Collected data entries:
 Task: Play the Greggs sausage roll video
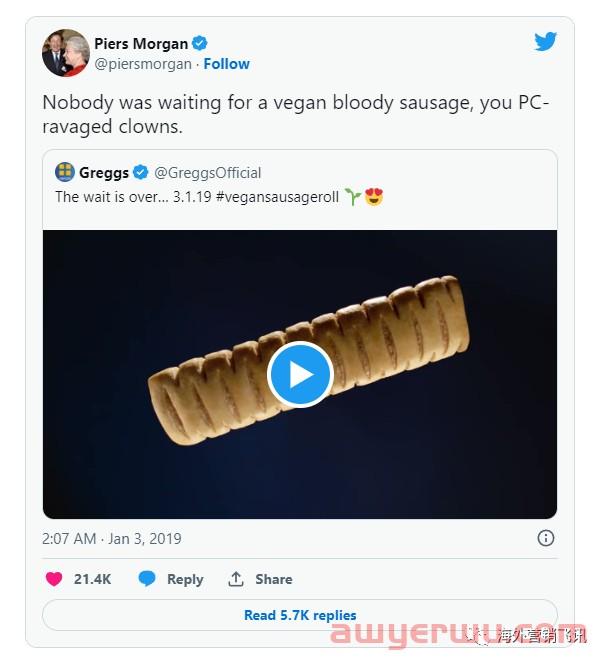[x=300, y=374]
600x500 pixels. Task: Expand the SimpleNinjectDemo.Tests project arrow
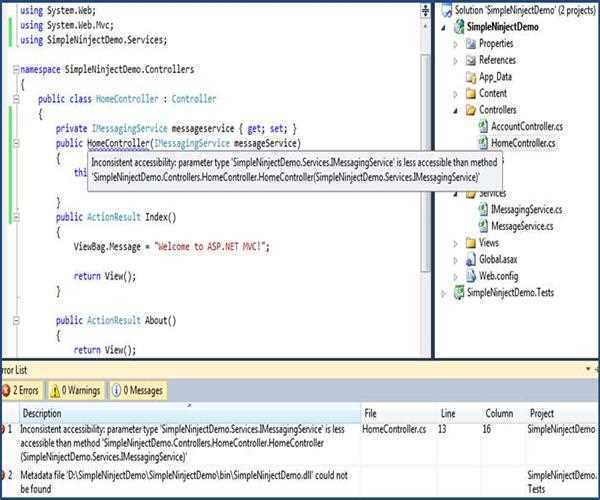(x=445, y=292)
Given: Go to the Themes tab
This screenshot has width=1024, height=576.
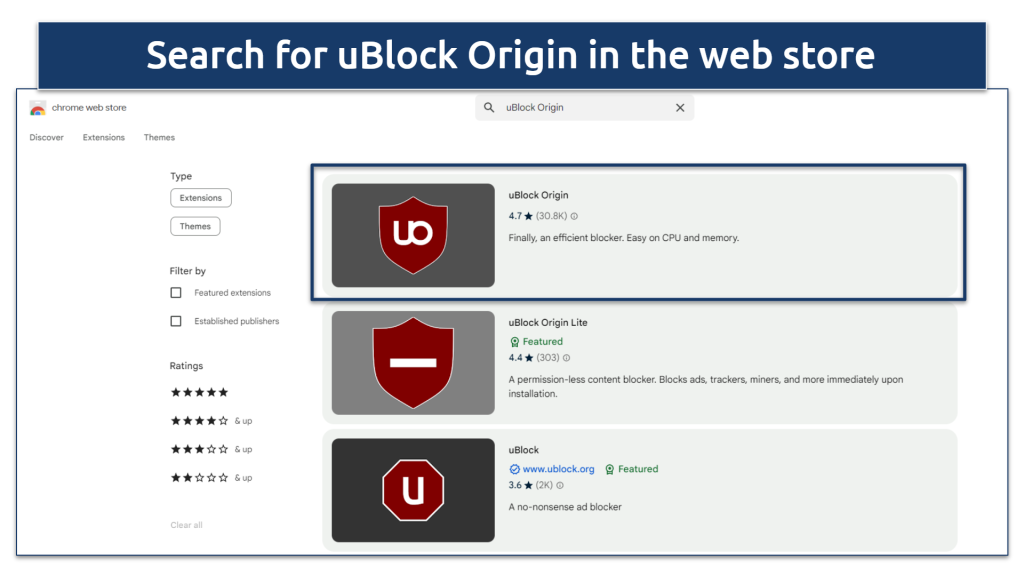Looking at the screenshot, I should tap(159, 137).
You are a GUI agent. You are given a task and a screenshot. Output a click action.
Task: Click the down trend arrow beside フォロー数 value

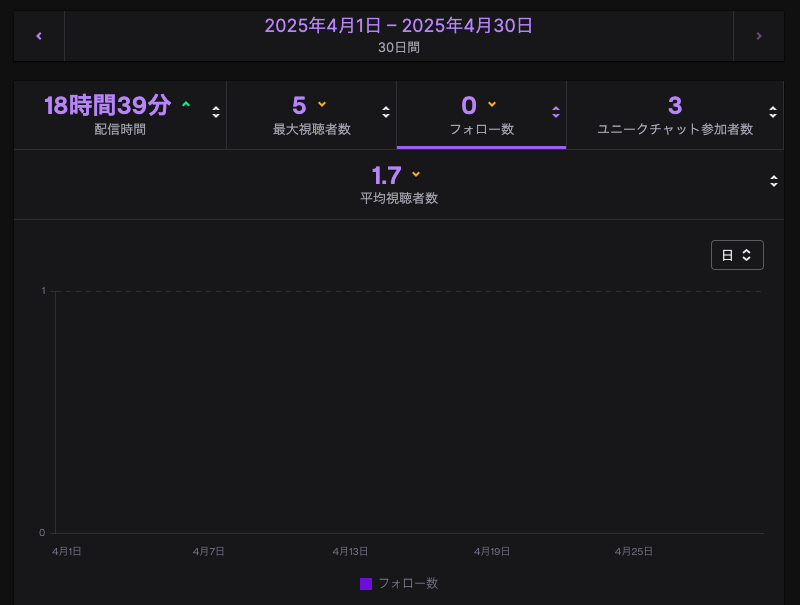pos(492,104)
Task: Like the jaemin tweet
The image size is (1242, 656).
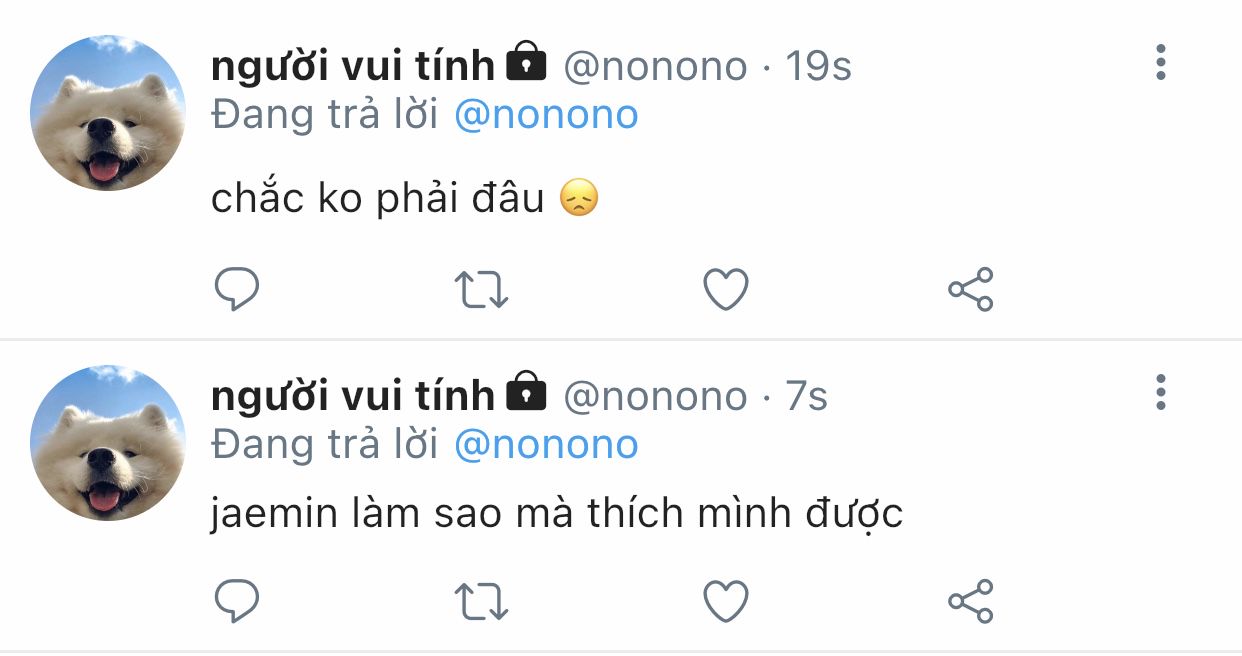Action: [x=725, y=601]

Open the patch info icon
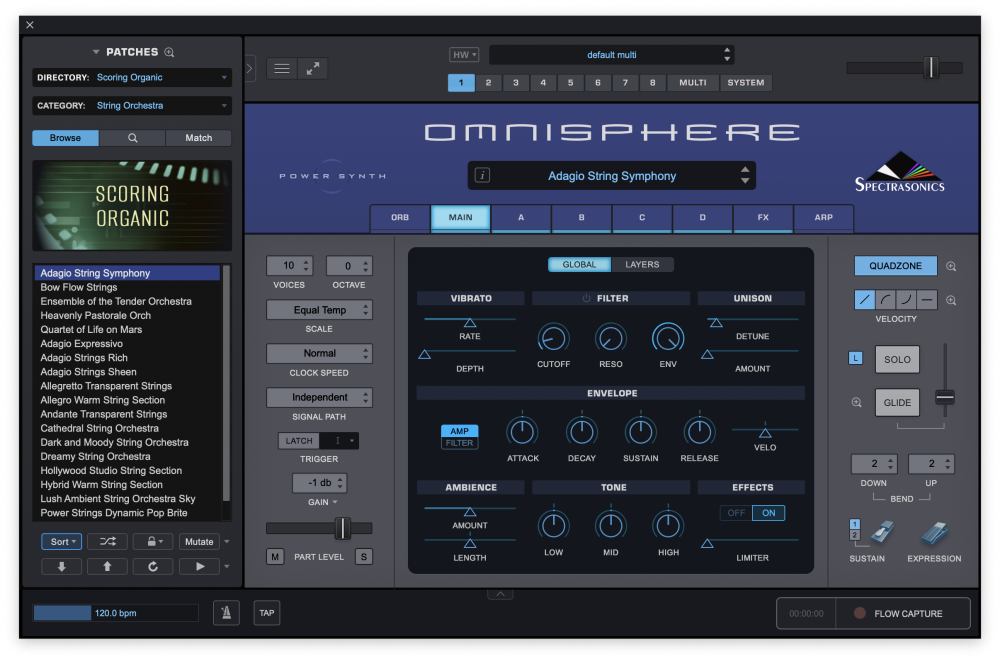click(483, 175)
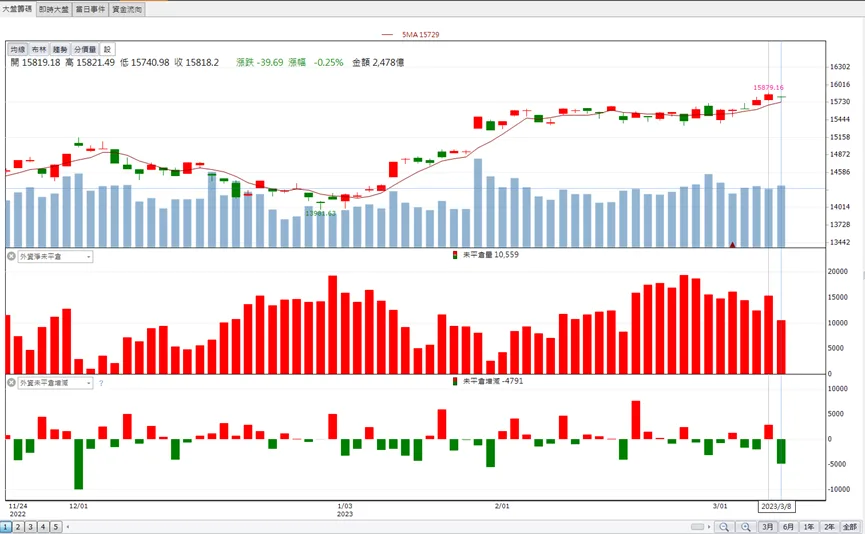865x534 pixels.
Task: Toggle the 均線 moving average overlay
Action: pyautogui.click(x=18, y=50)
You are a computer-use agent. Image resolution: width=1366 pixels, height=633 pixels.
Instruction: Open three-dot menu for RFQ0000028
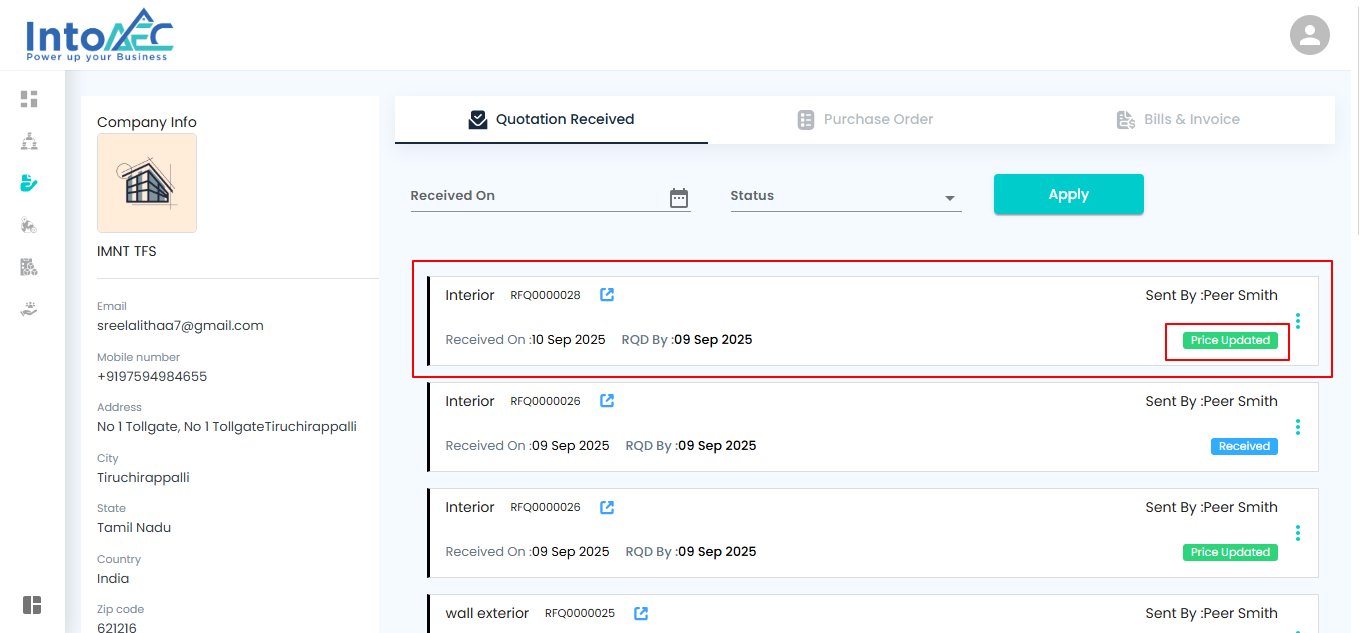click(1298, 321)
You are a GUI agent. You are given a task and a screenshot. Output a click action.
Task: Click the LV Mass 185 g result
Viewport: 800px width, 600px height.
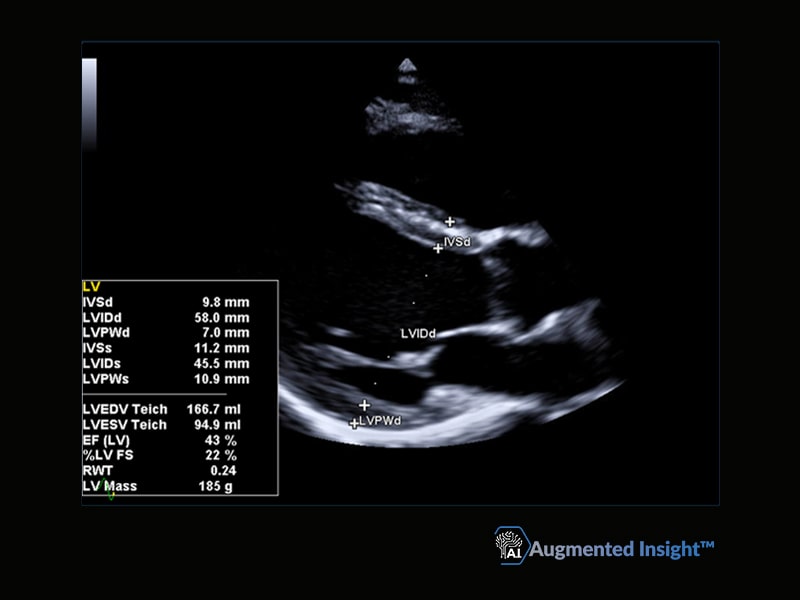pyautogui.click(x=158, y=486)
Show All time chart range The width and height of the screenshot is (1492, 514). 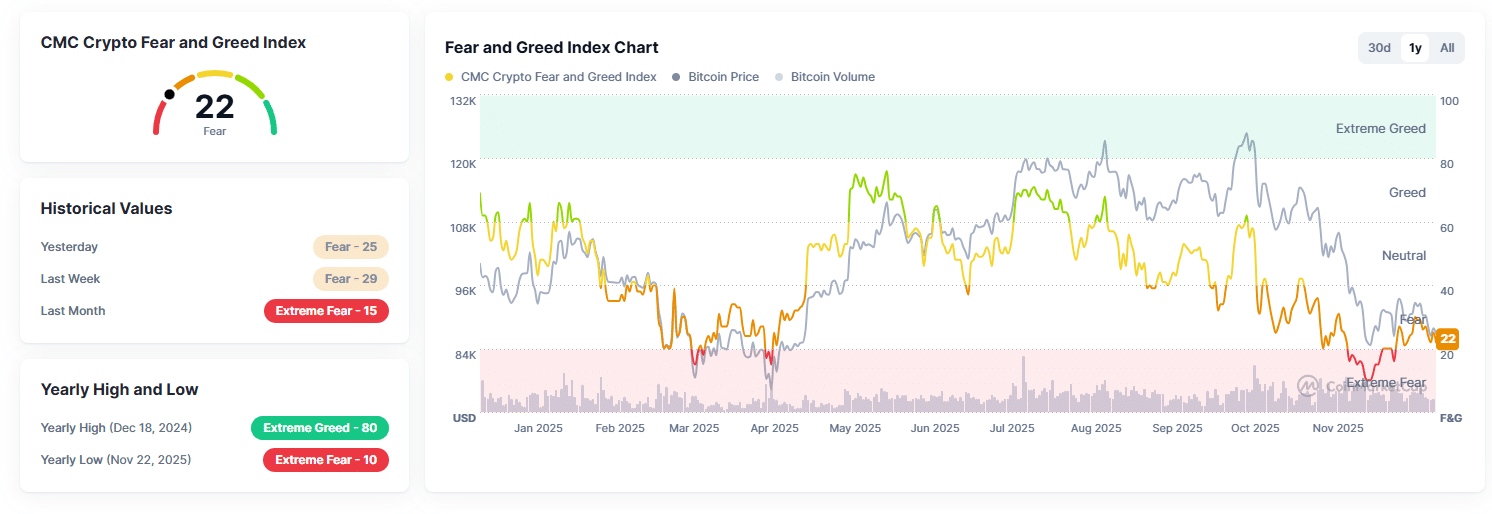click(x=1447, y=48)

Problem statement: All that is needed is an exact copy of the lines from the top of the entries through the line containing "Task: Like the jaemin tweet", pictures left out.

Expected output:
 Task: Play the Greggs sausage roll video
[x=300, y=374]
600x500 pixels. Task: Expand the SimpleNinjectDemo.Tests project arrow
(x=445, y=292)
Given: Go to the Themes tab
This screenshot has width=1024, height=576.
Looking at the screenshot, I should tap(159, 137).
You are a GUI agent. You are given a task and a screenshot. Output a click action.
Task: Click the down trend arrow beside フォロー数 value

pos(492,104)
Task: Like the jaemin tweet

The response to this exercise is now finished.